Minister for General Services
- In office 31 March 1996 – 30 June 1996
- President: Nelson Mandela
- Preceded by: Position established
- Succeeded by: Position abolished

Personal details
- Born: 1926 Ermelo, Transvaal Union of South Africa
- Died: 24 May 2011 Midrand, Gauteng South Africa
- Party: National Party
- Other political affiliations: African National Congress; Inkatha;

= John Mavuso =

South African politician (1926–2011)

John Solane Absolom Mavuso (1926 – 24 May 2011) was a South African politician who served as Minister for General Services in Nelson Mandela's Government of National Unity between March and June 1996. He represented the National Party in Parliament. However, in the 1950s, Mavuso was a Treason Triallist and a member of the National Executive Committee of the African National Congress.

== Early life and activism ==
Mavuso was born in 1926 in Ermelo in the former Eastern Transvaal, now Mpumalanga Province. He joined the African National Congress (ANC) in 1948, the year that the National Party (NP) came to power with a mandate to implement apartheid, and he was active in the ANC's Alexandra branch while working as a messenger and shopkeeper in Johannesburg. He was a member of the ANC's National Executive Committee (NEC) from 1955 to 1956. He was banned several times under the Suppression of Communism Act and in December 1956 he was arrested in Johannesburg and charged with treason as one of 156 accused in the Treason Trial. The charges against him were dropped in December 1957.

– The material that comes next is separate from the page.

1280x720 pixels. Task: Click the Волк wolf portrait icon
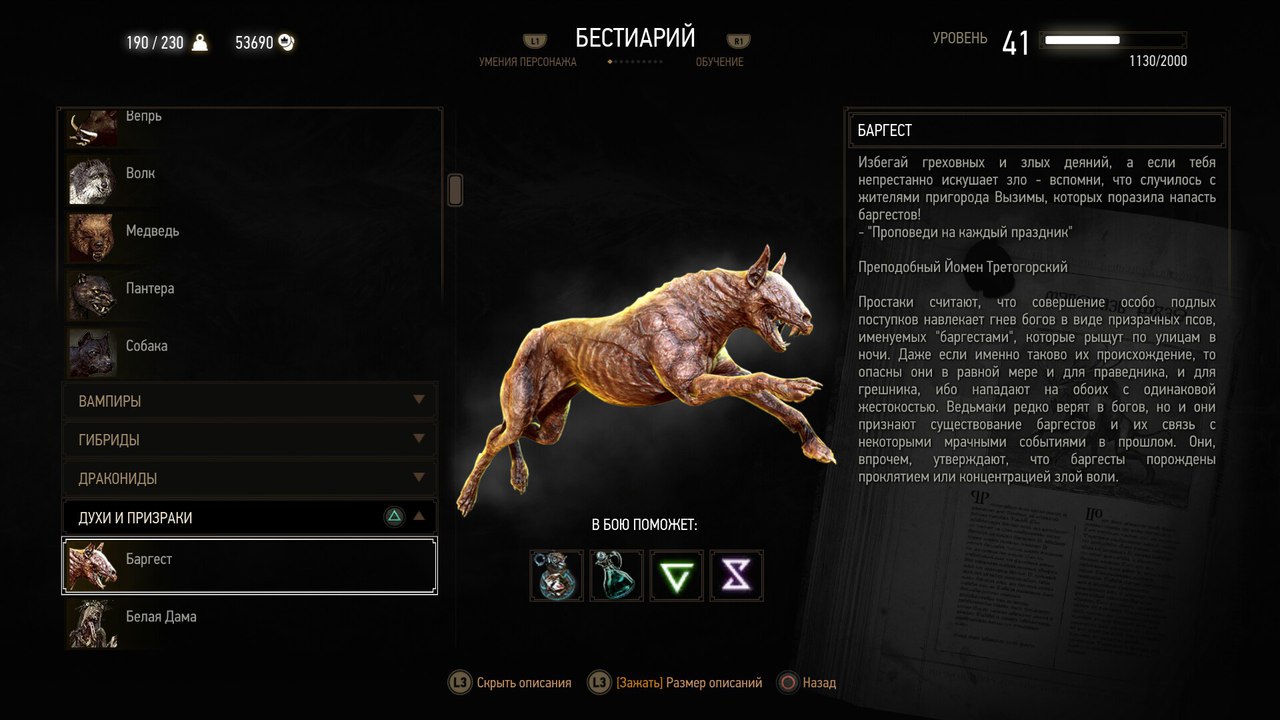(x=92, y=180)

The ANC was banned by the government in 1960 but Mavuso continued to work for the organisation underground. In 1962, he was appointed as a member of the ANC's National Secretariat under the leadership of Govan Mbeki; in the aftermath of the Rivonia Trial arrests, the body took over the functions of the NEC. In the mid-1960s Mavuso was suspected of being a police informant, on the grounds that several underground operatives had been arrested during rendezvous set up by Mavuso; however, most of his comrades came to the conclusion that the Security Branch had identified him as an ANC leader and kept him under surveillance in order to identify his contacts.

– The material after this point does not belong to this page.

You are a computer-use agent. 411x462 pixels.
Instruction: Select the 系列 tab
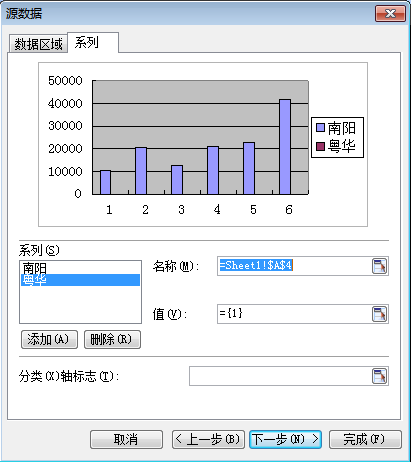click(93, 42)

By 1988 Mavuso had left the ANC and worked in the provincial government of the Transvaal. He joined Inkatha for a period before joining the NP in 1993. Attending the party's annual conference in the Transvaal that year, he told a reporter that he admired that the NP, which by then was negotiating the end of apartheid, had the "courage... to admit its mistakes of the past and to decide to follow a new road of reconciliation".

== Minister for General Services: 1996 ==
Mavuso was not initially elected to Parliament in South Africa's first post-apartheid elections in 1994, but he joined during the legislative term: in February 1996, the NP nominated him for appointment as a minister in the Government of National Unity, President Nelson Mandela's transitional power-sharing cabinet. Mavuso was named as Minister for General Services, a new ministry without portfolio that would perform special tasks assigned by the cabinet, and he took office at the end of March 1996.

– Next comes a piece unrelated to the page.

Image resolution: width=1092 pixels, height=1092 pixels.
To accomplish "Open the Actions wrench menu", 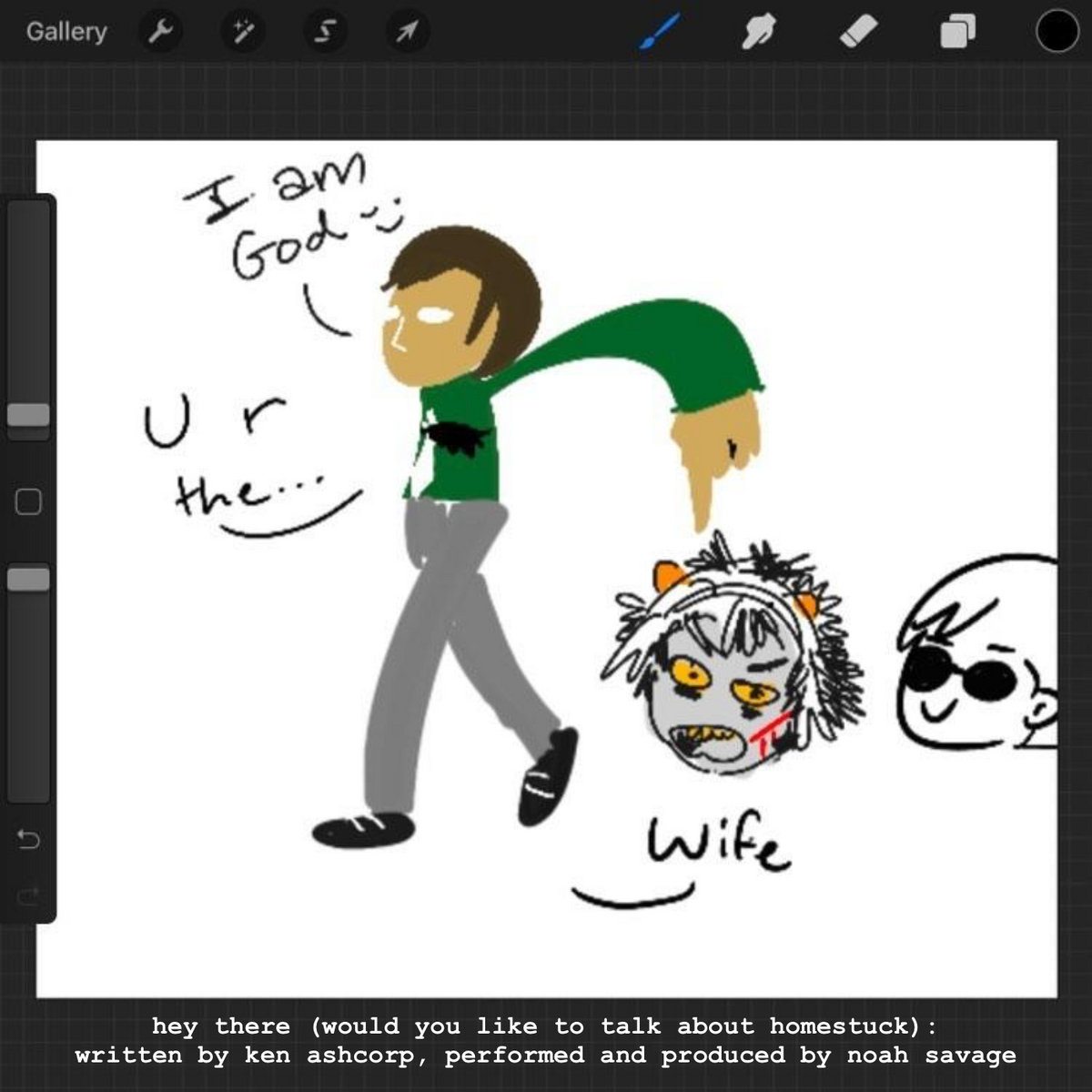I will pos(160,33).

He was the first black NP politician to serve in the cabinet and his appointment was viewed as part of the NP's campaign to broaden its appeal to non-white voters. The Mail & Guardian quoted NP president F. W. de Klerk as having told an NP rally that Mavuso was "a black man... but he is a competent black" and said that Mavuso's critics characterised him as a "party-hopping hack". Mavuso responded:If Jews and Germans can intermarry, what the hell is wrong with us coming to terms with the Afrikaners? Of all the parties I have come to know, the National Party had the courage to make a U-turn on a horrendous policy [apartheid]... Let other people who’ve been responsible for burning other blacks alive in the name of liberation take the courage to apologize to the nation. Then I will see some credibility in black leadership.In May 1996, weeks after Mavuso took office, de Klerk announced that the NP and its members would be withdrawing from all posts in the cabinet on 30 June. Mandela subsequently disbanded Mavuso's ministry. However, Mavuso remained an ordinary Member of Parliament. He was viewed as solidly in the moderate camp of the NP and he was involved in campaigning for the Democratic Alliance (DA) when the NP (then restyled as the New National Party) joined the alliance in 2000.

== Personal life and death ==
Mavuso married his first wife Sonto Sybil Mavuso (née Mdakane). They had multiple children. Surviving until adulthood from his first marriage were Mayibuye Mavuso, Gabisile Mavuso, Thokozile Mavuso and Phindile Mavuso. Others died in childhood due to alleged abuses in her marital home. During the apartheid they lived in Alexandra Gauteng with other prominent apartheid figures such as Nelson Mandela and Winnie Madikizela Mandela. From his first marriage he has 3 grandchildren, and 2 great grandchildren. Sonto and John separated. Sonto resided in Newcastle while John remained in Johannesburg. He was an absent father to their children. Except Mayibuye whom he had a close relationship with as the older boy child. He remarried.
Mavuso died on 24 May 2011 in hospital in Midrand. He was married and had four children and several grandchildren.